+++ Records for this exercise

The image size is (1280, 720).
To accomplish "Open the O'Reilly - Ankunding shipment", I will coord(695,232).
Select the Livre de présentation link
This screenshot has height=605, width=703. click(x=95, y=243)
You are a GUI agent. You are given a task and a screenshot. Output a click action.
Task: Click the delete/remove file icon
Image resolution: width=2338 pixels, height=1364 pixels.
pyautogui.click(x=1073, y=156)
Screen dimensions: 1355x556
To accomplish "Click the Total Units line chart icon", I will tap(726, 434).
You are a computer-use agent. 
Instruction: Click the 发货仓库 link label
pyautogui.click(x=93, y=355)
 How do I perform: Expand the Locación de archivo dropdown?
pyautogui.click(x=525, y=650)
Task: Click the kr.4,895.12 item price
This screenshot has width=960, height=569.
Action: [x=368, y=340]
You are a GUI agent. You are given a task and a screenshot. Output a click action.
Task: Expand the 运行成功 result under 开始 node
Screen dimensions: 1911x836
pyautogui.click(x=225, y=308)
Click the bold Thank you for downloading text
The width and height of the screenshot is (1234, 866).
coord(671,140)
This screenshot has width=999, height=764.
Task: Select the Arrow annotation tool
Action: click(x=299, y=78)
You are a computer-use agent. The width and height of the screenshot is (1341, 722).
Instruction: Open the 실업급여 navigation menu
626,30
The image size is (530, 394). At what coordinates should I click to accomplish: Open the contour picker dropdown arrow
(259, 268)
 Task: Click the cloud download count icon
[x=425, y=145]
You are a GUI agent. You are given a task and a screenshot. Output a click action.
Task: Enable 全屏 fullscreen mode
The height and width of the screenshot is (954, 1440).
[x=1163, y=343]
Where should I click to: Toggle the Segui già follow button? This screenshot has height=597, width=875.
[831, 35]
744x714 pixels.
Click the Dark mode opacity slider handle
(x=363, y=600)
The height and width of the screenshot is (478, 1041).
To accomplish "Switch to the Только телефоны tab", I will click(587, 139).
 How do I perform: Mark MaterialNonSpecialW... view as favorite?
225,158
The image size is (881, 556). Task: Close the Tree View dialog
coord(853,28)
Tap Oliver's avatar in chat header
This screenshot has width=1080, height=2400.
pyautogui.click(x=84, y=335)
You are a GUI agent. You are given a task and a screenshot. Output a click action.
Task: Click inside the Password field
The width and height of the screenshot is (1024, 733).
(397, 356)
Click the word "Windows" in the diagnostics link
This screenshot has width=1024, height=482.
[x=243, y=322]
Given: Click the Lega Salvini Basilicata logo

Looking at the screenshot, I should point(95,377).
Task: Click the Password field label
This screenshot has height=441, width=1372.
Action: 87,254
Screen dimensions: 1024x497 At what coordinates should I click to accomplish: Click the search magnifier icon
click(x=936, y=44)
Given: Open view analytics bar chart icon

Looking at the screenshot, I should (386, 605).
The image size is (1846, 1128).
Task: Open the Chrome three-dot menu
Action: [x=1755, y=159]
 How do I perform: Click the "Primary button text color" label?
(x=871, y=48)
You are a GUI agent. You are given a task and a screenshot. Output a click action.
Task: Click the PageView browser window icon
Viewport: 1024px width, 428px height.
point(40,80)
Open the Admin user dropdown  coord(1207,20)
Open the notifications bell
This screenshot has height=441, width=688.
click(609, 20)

++++++

About this exercise -
Examine the records and pull out every line where the string "will" occurs.

Answer to the problem -
To accomplish "Open the O'Reilly - Ankunding shipment", I will coord(695,232).
To accomplish "Click the Total Units line chart icon", I will tap(726, 434).
To accomplish "Switch to the Только телефоны tab", I will click(587, 139).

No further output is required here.